Garfield County leaders tell library to keep ‘pornographic’ materials away from kids in latest salvo over Japanese graphic novels
County commissioner acknowledges directive can’t be enforced — but notes library board can be fired
The Denver Post

Westley Crouch/Post Independent
Garfield County’s elected commissioners this week directed the county’s library board to ensure “pornographic materials” aren’t accessible to children at public libraries and can’t be checked out by young people.
How the commissioners would enforce that order — the latest flare-up in a fight over library materials in the Western Slope county — and how the county even defines pornography were unclear when the board voted unanimously to approve the message Monday.
Commissioner Tom Jankovsky acknowledged in an interview with The Denver Post on Wednesday that the Garfield County Public Library District’s Board of Trustees is an independent body that doesn’t have to follow the county’s directive. But, he said, “the reason that motion was made is because we do have the ability to remove all board members from the library board.”
The commissioners “don’t want to go there,” Jankovsky said, but it is an option.

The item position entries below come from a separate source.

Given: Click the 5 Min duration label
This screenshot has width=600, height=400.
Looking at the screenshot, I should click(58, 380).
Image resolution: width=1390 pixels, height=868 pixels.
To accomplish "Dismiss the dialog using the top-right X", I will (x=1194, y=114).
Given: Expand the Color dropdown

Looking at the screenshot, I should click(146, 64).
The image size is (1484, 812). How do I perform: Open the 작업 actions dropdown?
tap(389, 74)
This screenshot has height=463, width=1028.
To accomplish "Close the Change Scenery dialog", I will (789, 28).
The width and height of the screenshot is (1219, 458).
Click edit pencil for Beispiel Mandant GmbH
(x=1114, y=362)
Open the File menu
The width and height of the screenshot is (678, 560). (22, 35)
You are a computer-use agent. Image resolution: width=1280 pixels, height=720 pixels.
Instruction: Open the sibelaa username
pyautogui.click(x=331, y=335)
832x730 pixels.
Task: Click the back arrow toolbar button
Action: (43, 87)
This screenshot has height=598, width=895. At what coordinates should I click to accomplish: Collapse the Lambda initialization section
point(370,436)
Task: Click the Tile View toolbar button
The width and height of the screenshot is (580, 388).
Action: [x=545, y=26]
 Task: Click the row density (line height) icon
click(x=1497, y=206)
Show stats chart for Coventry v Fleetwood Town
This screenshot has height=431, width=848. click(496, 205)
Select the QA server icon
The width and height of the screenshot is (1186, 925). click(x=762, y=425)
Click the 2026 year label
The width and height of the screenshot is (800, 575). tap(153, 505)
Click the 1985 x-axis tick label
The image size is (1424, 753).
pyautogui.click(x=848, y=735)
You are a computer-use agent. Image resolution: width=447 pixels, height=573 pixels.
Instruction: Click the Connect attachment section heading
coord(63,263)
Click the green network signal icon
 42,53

James LaRue, executive director of the Garfield County Public Library District, has received calls over the last year for select adult Japanese graphic novels — some with LGBTQ themes — in the county’s libraries to be stored on a top shelf away from children. Some people have requested the library check the IDs of patrons borrowing those books to ensure they’re over 18.
LaRue called the commissioners’ directive “political intimidation.” He said there is no legal definition of pornography and that, historically, the term has been used to describe all kinds of titles, from “The Grapes of Wrath” to children’s books about where babies come from.